[Goal of the exercise] Beginning with the line below that contains "Privacy Policy (610, 1070)" and ending with the line that contains "Contact Us > (204, 502)", copy every line exactly. Copy nothing else.

[Task material]
== == ==

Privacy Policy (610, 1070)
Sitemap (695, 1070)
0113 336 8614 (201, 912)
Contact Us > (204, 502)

== == ==

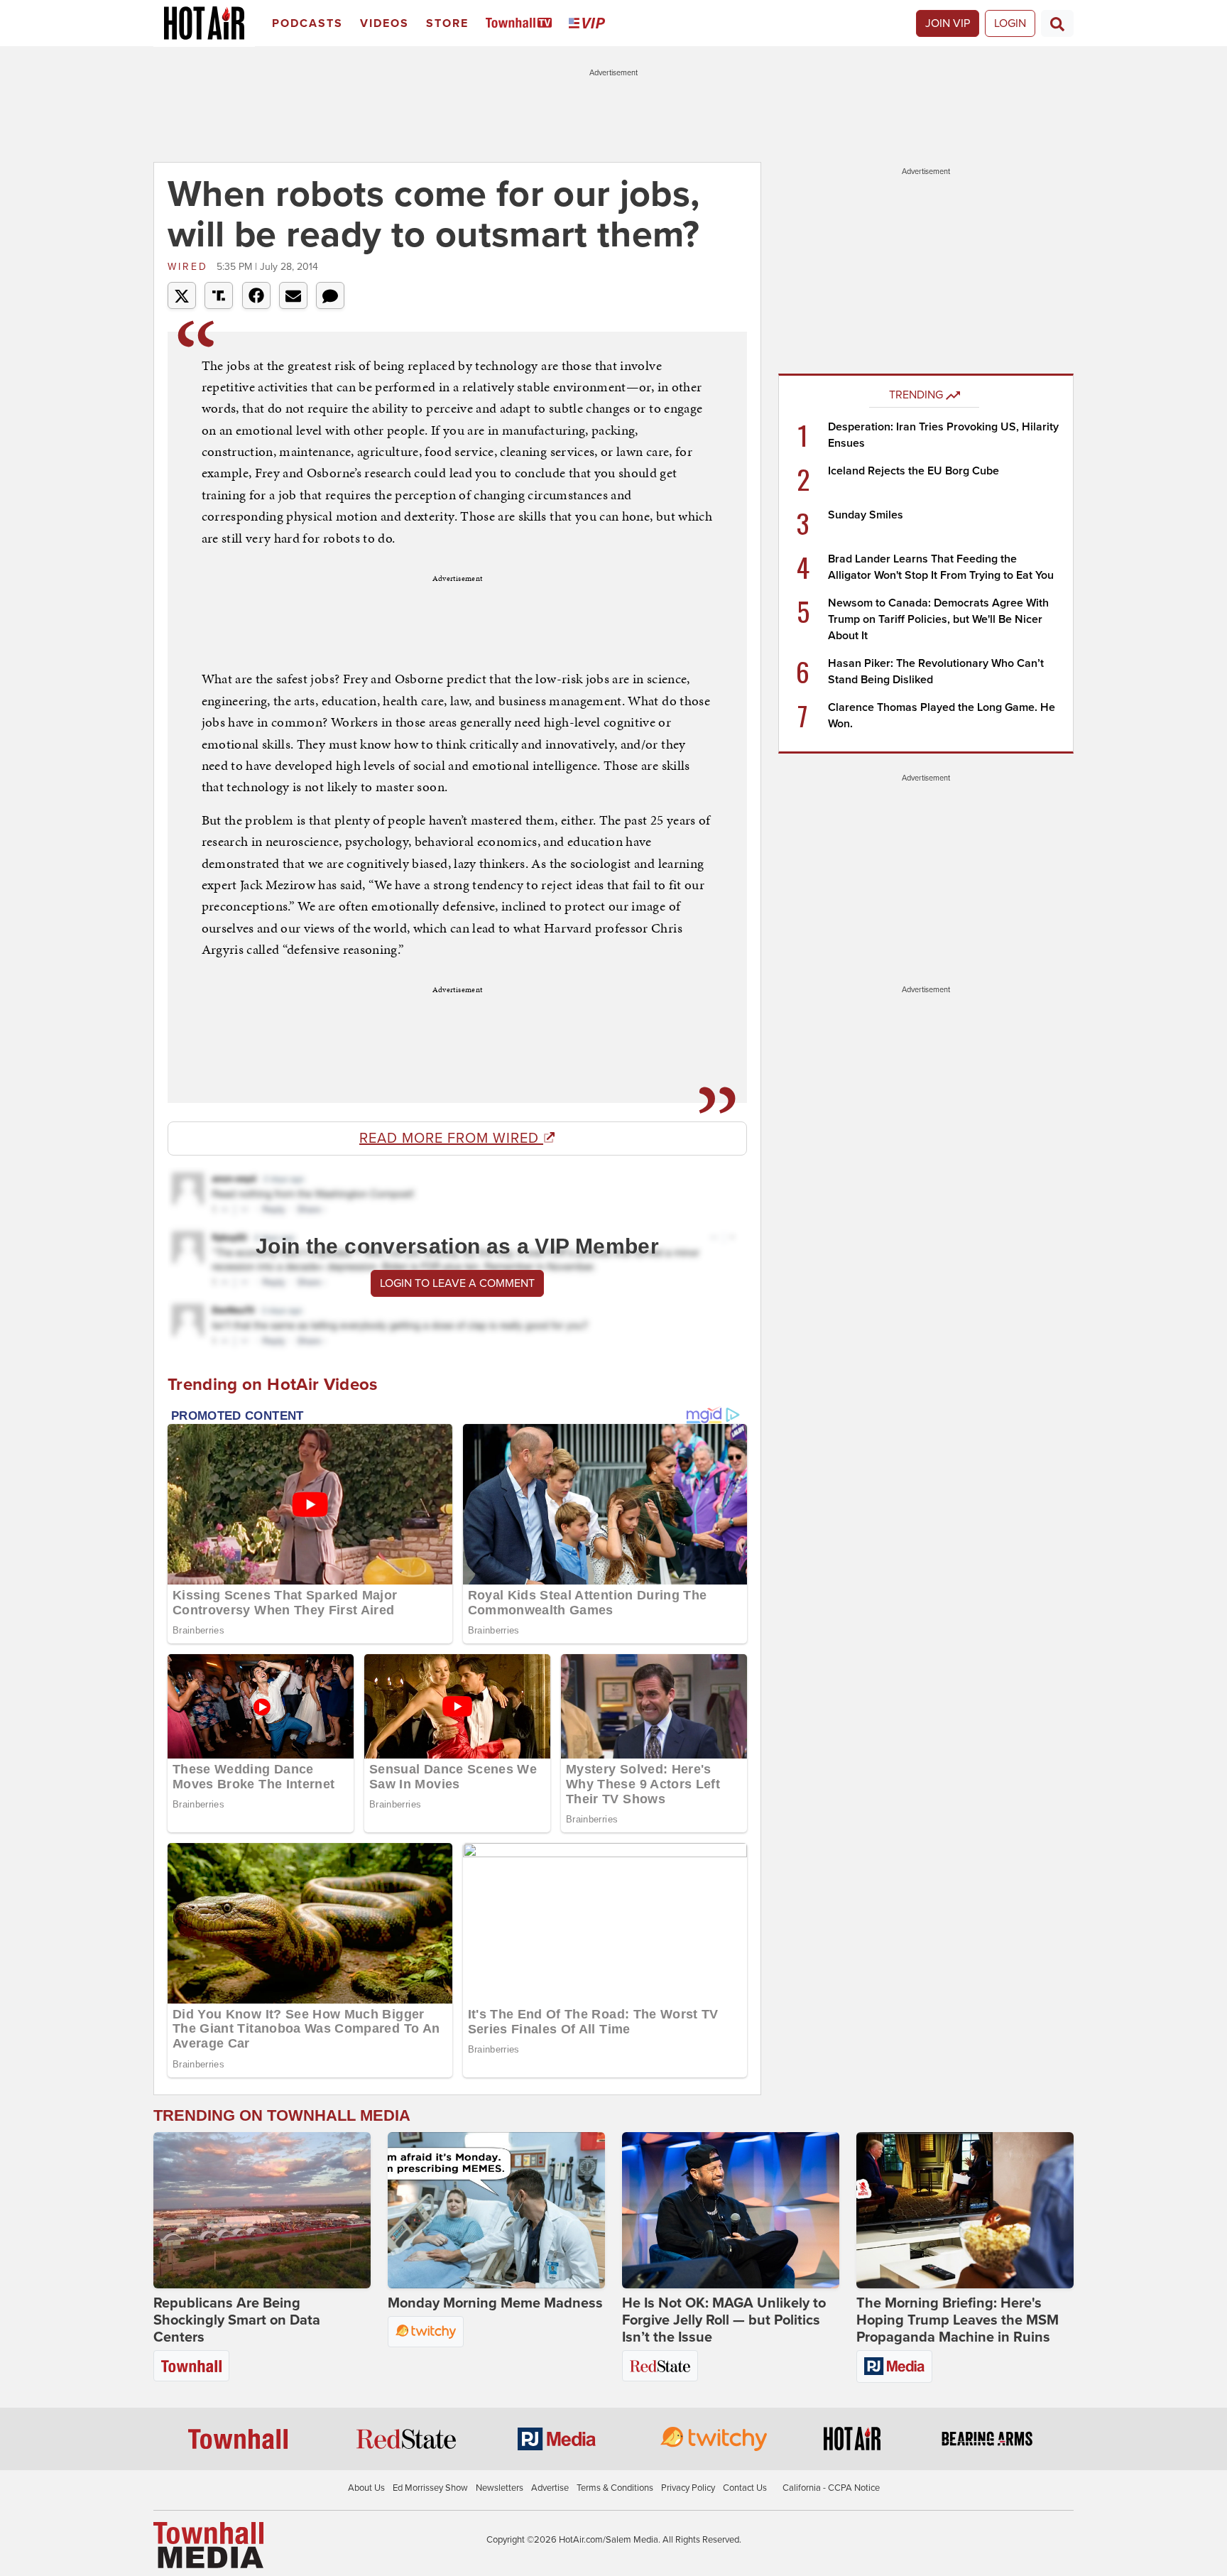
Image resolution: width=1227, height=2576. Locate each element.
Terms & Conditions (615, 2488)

== == ==

[Solution]
Privacy Policy (610, 1070)
Sitemap (695, 1070)
0113 336 8614 (201, 912)
Contact Us > (204, 502)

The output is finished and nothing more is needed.